Madrid kadar cesur olalım...

A -
A +
İspanyolların, İngilizlerin ve en son Fransızların teröre karşı gösterdikleri sivil tepkiye hayran kalmıştım. Kendi kendime hep 'ülkemiz kırk yıldır teröre kurban veriyor ama şu lanet olası PKK terörüne adam gibi sivil-demokratik bir tepki veremedik' derdim. Çünkü, sivil tepki önemli. Doğu ve Güneydoğu'daki kardeşlerimiz korkudan, baskıdan sivil bir tepki gösteremiyorlar. Ama İstanbul, Ankara, İzmir, Bursa, Antalya neden susar?
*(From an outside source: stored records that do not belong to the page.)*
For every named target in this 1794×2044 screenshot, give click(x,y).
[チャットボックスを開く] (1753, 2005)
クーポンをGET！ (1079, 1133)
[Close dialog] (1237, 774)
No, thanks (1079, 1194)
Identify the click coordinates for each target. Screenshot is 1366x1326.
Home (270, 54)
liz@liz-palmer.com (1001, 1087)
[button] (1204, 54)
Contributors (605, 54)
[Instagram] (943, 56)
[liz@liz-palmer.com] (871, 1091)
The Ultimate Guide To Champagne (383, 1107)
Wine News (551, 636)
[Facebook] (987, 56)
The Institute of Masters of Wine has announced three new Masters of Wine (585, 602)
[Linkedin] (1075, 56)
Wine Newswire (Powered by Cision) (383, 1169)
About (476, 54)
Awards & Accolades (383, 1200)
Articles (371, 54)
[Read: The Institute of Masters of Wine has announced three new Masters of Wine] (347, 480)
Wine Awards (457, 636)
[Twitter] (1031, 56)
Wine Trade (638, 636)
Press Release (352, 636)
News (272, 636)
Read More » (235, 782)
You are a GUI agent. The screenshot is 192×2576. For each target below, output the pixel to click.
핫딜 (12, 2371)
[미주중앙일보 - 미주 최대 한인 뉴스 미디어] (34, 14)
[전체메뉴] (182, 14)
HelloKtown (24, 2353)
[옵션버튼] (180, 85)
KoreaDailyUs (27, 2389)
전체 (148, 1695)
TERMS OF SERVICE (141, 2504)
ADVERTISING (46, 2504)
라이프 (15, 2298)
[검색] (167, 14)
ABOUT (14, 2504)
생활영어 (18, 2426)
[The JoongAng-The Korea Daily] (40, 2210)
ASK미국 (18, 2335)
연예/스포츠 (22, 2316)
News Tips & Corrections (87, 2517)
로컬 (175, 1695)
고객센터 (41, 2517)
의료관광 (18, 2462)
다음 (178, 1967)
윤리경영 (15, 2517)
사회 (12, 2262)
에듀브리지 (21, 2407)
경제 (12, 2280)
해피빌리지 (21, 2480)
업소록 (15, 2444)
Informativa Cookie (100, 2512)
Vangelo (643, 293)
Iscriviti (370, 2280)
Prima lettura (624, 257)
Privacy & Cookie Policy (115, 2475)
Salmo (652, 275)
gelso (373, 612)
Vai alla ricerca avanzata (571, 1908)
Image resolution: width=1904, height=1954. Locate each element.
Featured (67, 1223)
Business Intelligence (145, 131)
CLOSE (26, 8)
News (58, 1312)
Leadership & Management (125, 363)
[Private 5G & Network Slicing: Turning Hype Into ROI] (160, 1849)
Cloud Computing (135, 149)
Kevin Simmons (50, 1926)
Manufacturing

Nihayet her kesimden Sivil Toplum Kuruluşları (STK) yarın saat 16.30'da kanlı terörü protesto için dev bir yürüyüş yapacaklar. İşçi, işveren ve meslek kuruluşlarını temsil eden 14 STK, Ankara Sıhhiye'de "Teröre Hayır, Kardeşliğe Evet" mitingi düzenleyecekler. Herkes, koordinatörlüğünü TOBB Başkanı Rıfat Hisarcıklıoğlu'nun üstlendiği yürüyüşe bayrağını kapıp katılmalıdır...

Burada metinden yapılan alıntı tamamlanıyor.